After carefully adjusting output voltage I added the ESP01 module and soldered data connections to the board. Everything was attached by double-sided sticky tape.

And a layer of Kapton tape to insulate from shorting out to the display board.

Everything fits nicely in-between two boards and can be mounted back to the original case.

I designed and laser-cut a simple box so that it would resemble a real bench instrument. Before putting too much effort I decided to test thermal performance in the box. The results were less than 80 degrees C after about an hour of 35W dissipation.

I finished sanding the box.

And assembled everything inside. The thing in the green heat-shrink is a mains power supply to 12V.

Power socket with a real fuse and the fuse is rated for a load (that’s rare in DIY projects).

As the hardware part was finished I started working on the software. I was interested in testing the real capabilities of various cheap buck and boost converter modules.

I definitely could just adjust the load, measure voltage, write it down somewhere and repeat until I have all the measurements. Then I could put the data in some kind of spreadsheet and generate a visual representation of current and voltage correlation.

Buuuuuuut, there’s a problem - it sounds like a lot of work and I should repeat that for every module I want to test and maybe for several times if I want to make sure I made no mistake taking so many measurements.

Did I mentioned that I hate “a lot of work”? So I decided to do “a lot of work” and wrote a utility that lets me automate “a lot of work”. Here it is: https://github.com/makerspacelt/fz35-cli

Now I can simply connect buck or boost of interest and start the test with a simple command after which I get my results plotted on a nice graph with a resolution of my choice.

One way to approach the problem would be by adding 3.3v mains PSU which requires mains wiring, maybe a separate fuse, and might be somewhat bulky. Furthermore, the mains wiring requites a fair amount of effort to not make the device more dangerous than it was before.

Another way is to add a linear regulator. Which would require smaller or larger heatsink depending on the device`s supply voltage. With heatsink, this solution becomes bulky too and requires unnecessarily high power from the device`s PSU.

A better way is to use some kind of buck converter. Of course, eBay and Ali have a lot to offer but I want it cheap and small so that buck converter does not bloat the communication module too much. Here is the cheapest and smallest buck converter I could find:

At the time of writing it costs like $0.27 shipped. This device features a small trimmer-pot to adjust output voltage which is not needed here. Actually this pot is so flimsy that it can change output voltage from any vibration. To fix that I just removed pot entirely

and replaced it with 22K 0805 resistor which fits on existing pads nicely and gives about 3.4V output.

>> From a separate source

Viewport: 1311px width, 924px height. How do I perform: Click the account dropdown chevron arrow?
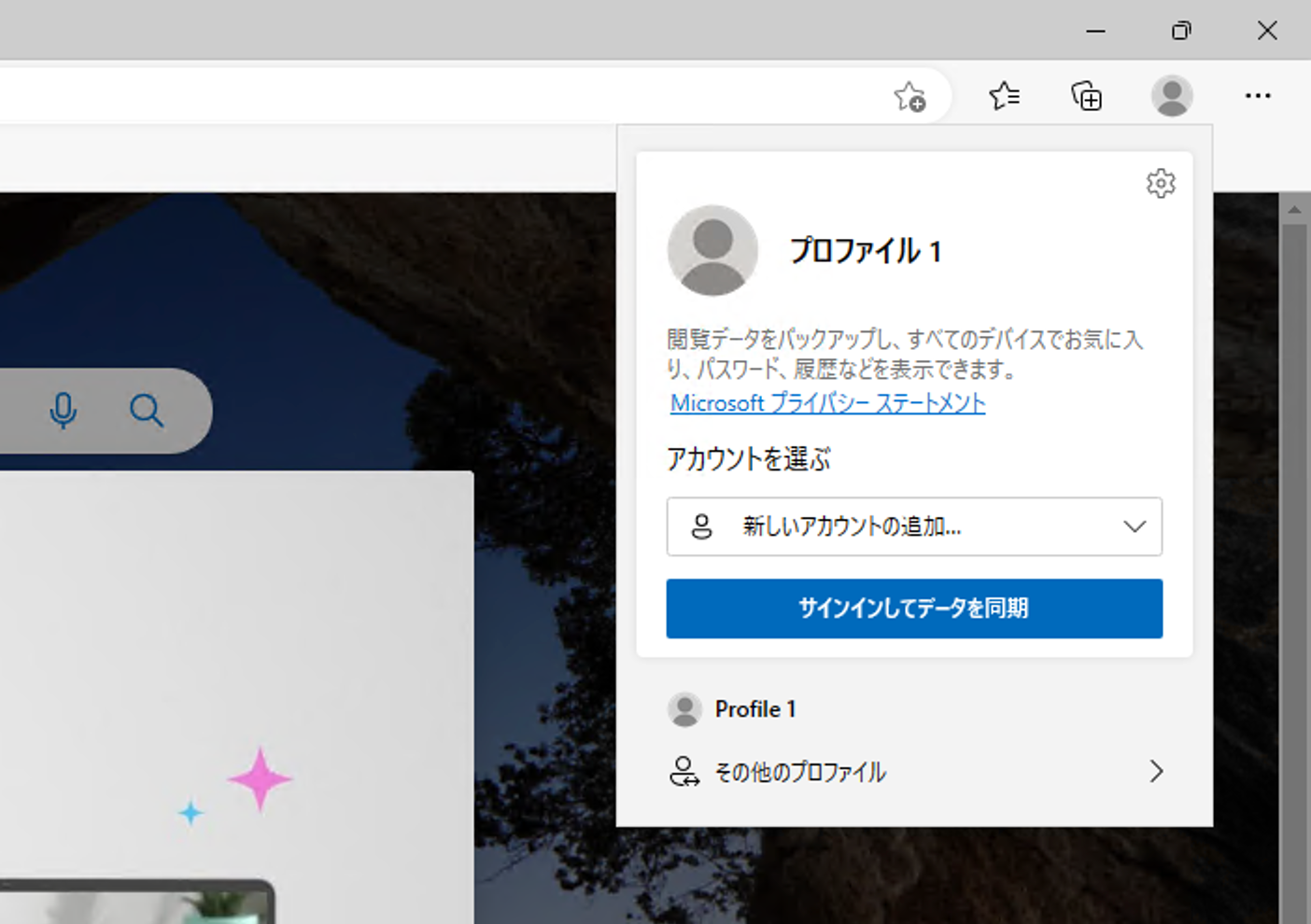click(1135, 526)
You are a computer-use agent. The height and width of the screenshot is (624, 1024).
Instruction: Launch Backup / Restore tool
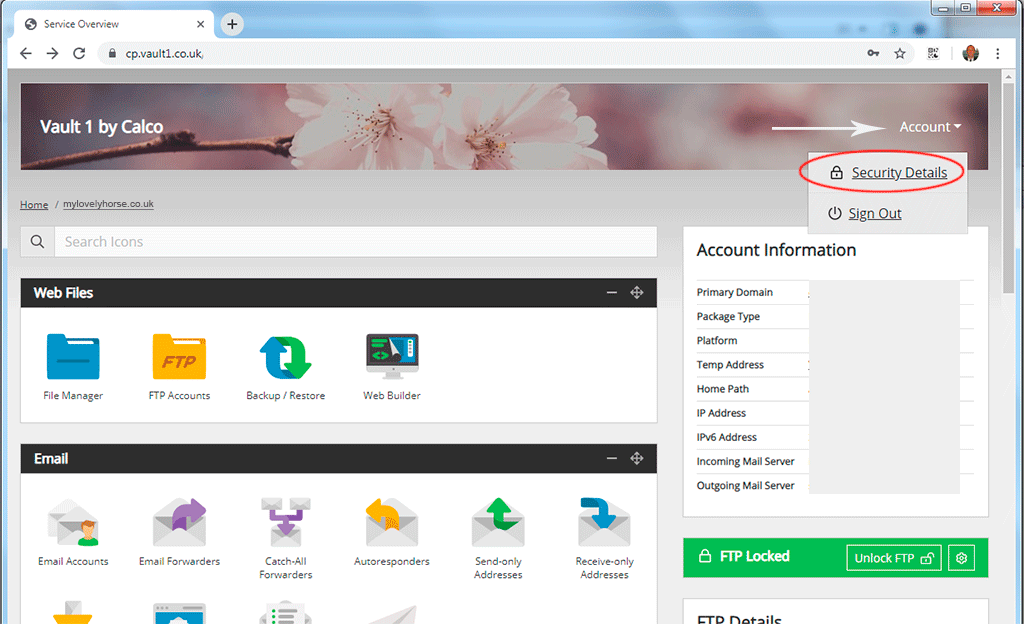[x=285, y=357]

After this modification, it`s time to connect the esp board to the buck converter. I chose the esp-01 board as it is cheapest available at $1.25 delivered and is pretty small.

Before soldering everything together its a good idea to flash esp-01 with an esp-link firmware https://github.com/jeelabs/esp-link

To make everything more stable and faster I disabled mDNS and other features that are not needed in this case.

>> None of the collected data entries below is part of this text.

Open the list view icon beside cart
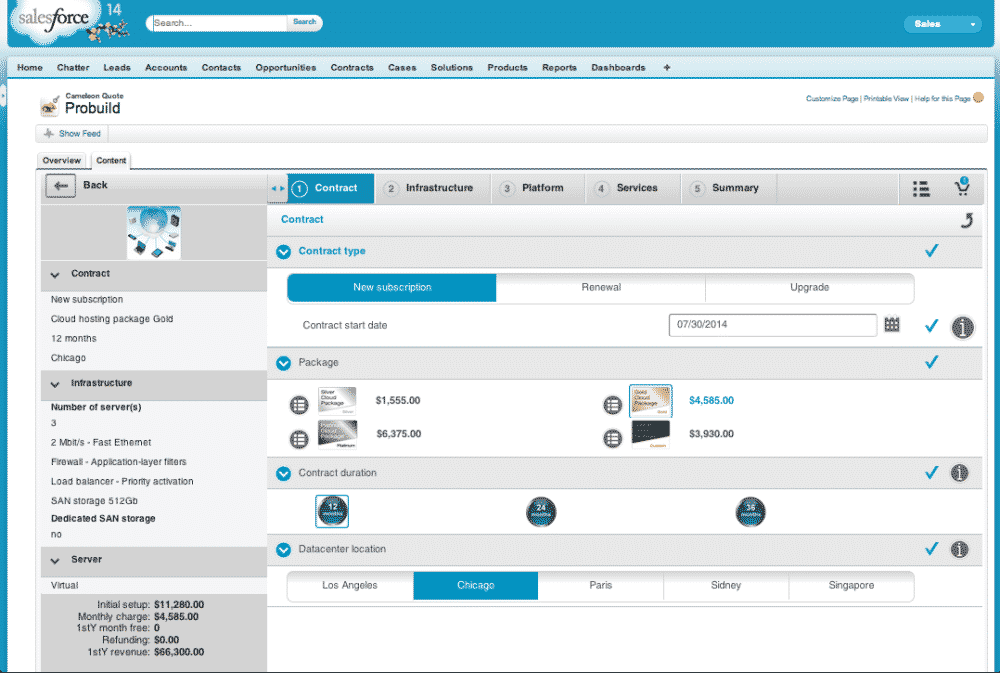Screen dimensions: 1000x673 [x=921, y=188]
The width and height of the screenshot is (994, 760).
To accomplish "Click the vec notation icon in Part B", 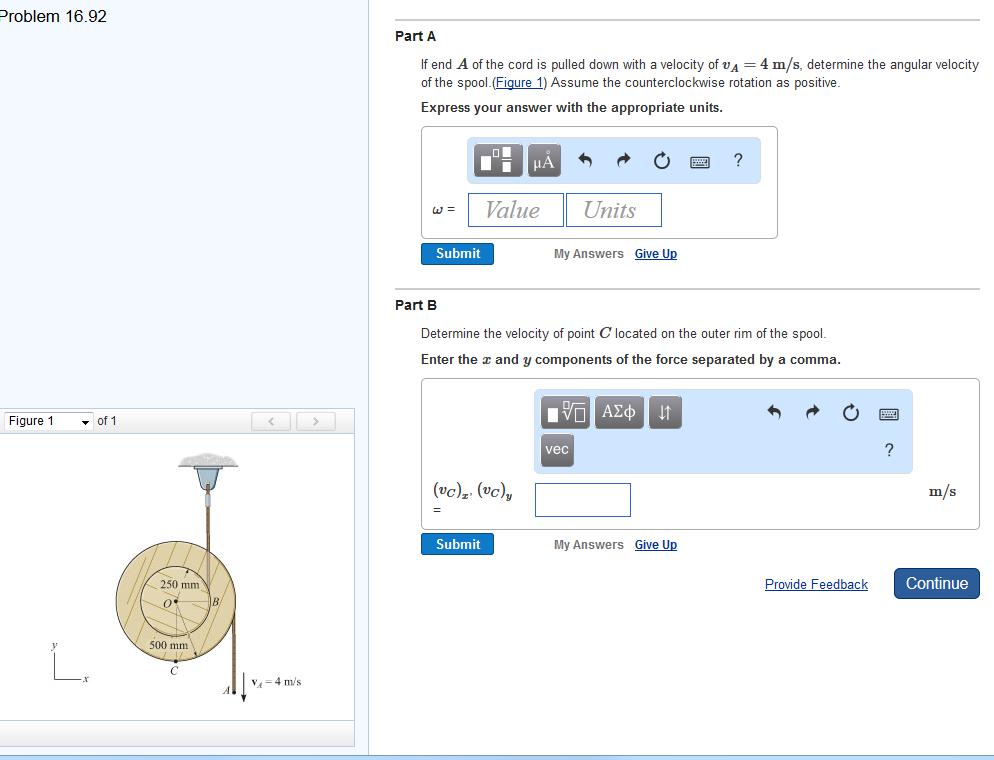I will pyautogui.click(x=556, y=450).
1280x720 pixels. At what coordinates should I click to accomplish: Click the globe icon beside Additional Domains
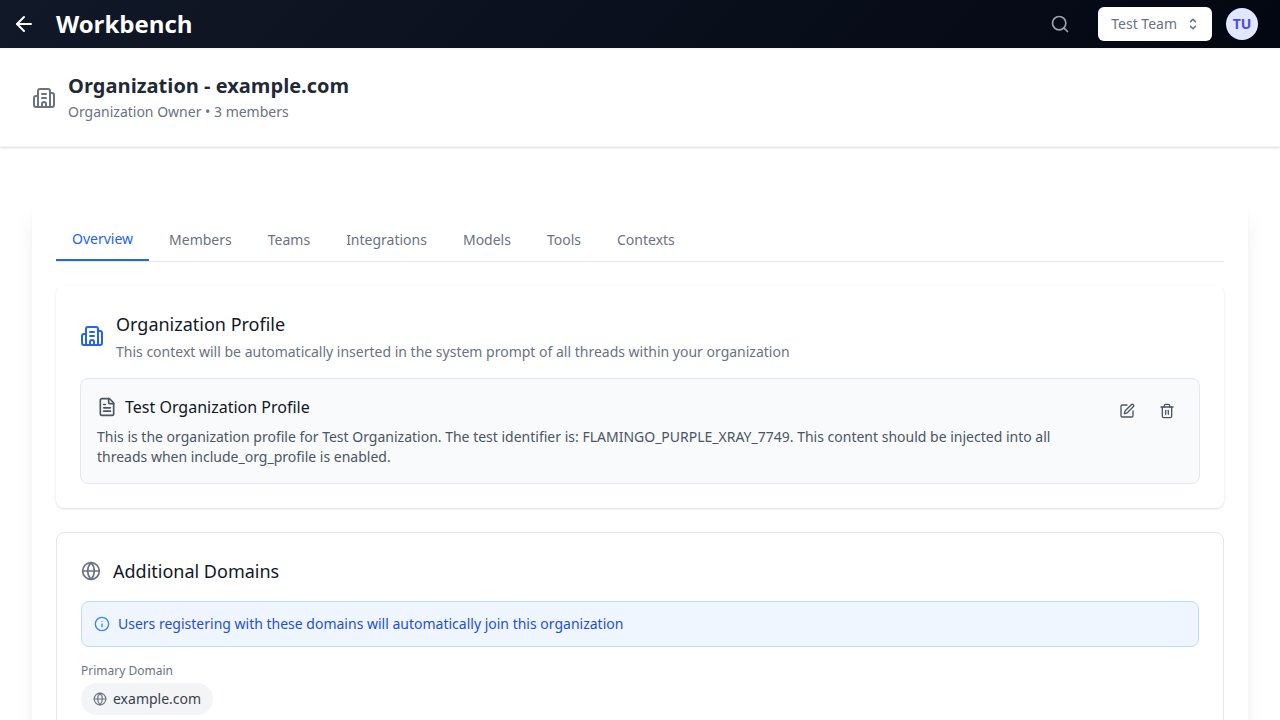91,571
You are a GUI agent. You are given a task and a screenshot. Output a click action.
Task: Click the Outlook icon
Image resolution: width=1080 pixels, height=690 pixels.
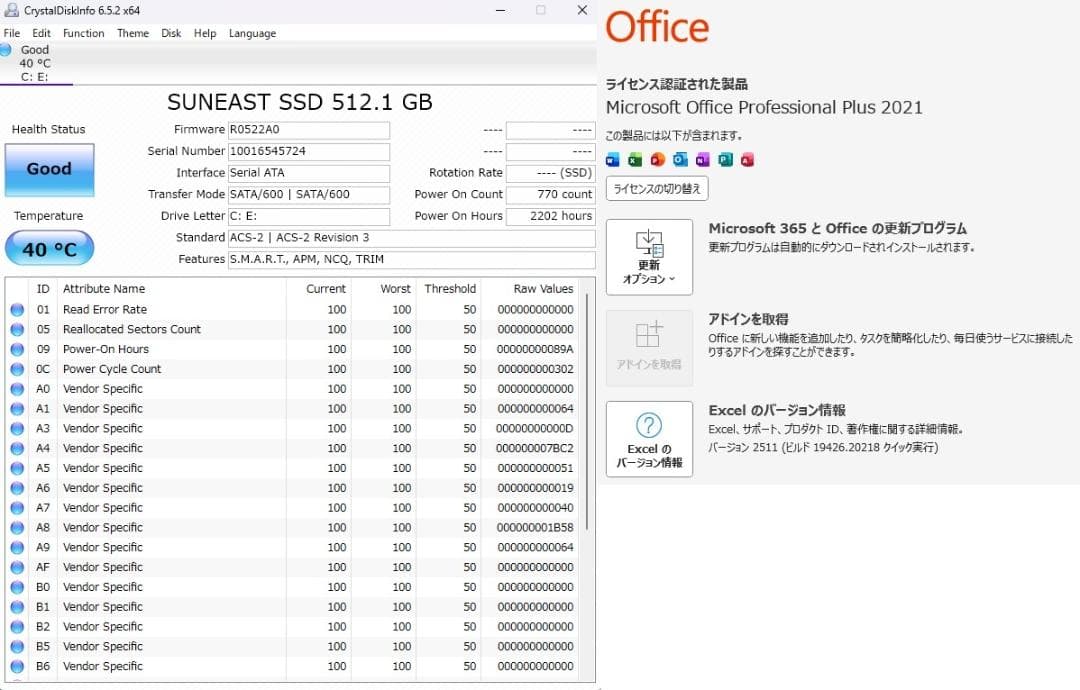680,159
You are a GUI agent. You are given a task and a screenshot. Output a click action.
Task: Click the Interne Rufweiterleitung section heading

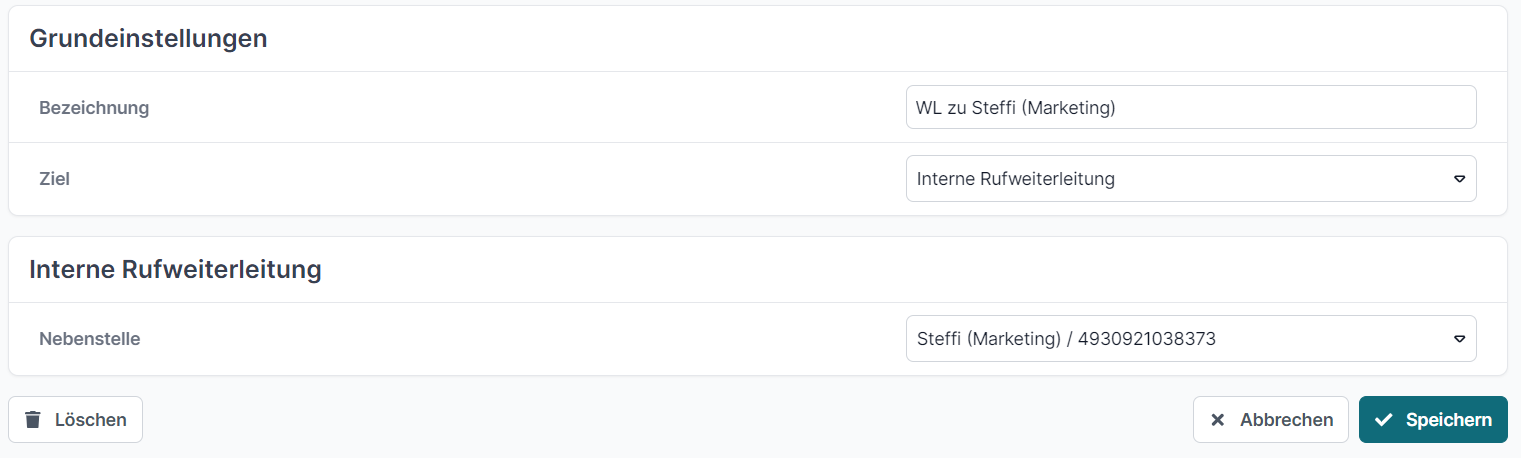[175, 269]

The next step is to remove esp-01 pins to save some space in the final footprint.

Now it`s time to add 1K 1/8W resistor to pull the EN pin up so that it always boots into esp-link firmware. Resistor power is not important here, it's just that 1/8W footprint fits very nicely.

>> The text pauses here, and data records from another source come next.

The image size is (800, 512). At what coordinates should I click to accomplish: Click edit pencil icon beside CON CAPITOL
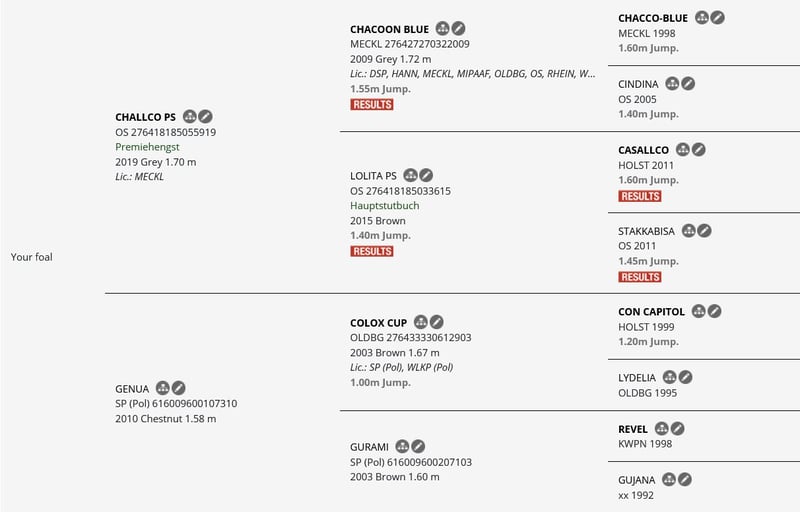click(714, 311)
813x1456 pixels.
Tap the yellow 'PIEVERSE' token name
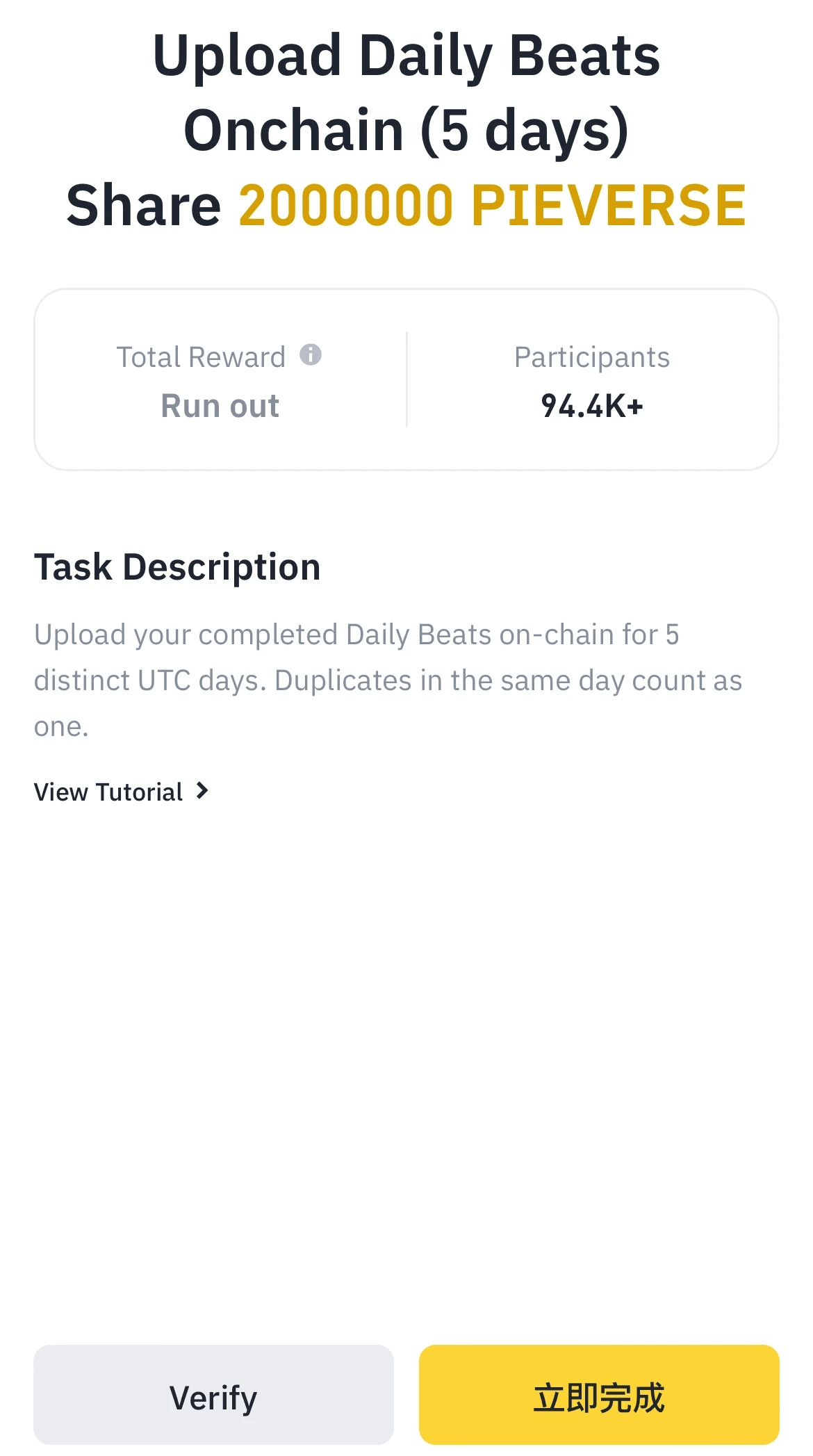point(608,206)
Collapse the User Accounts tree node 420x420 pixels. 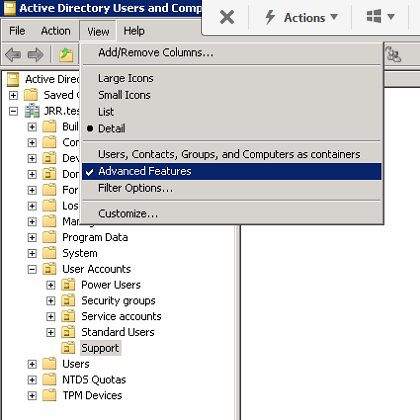point(32,269)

I soldered wires for RX and TX to the esp board and short wires for 3V3 and GND to the output of buck converter

and soldered both boards together.

To protect power input wires from touching something they not supposed to, as it happens to be very close to esp pins, I put some heat-shrink on the power input side.

To make the module more robust and easier on the device`s PSU I added a 1000uF capacitor. 6.3V rated capacitor is enough in this situation.

Now to protect everything and act as a case I enclosed module in large heat-shrink.

The communication module is ready and can be added to many devices with various power supplies up to ~20V. It`s handy to have some of these ready for your next WiFizations project.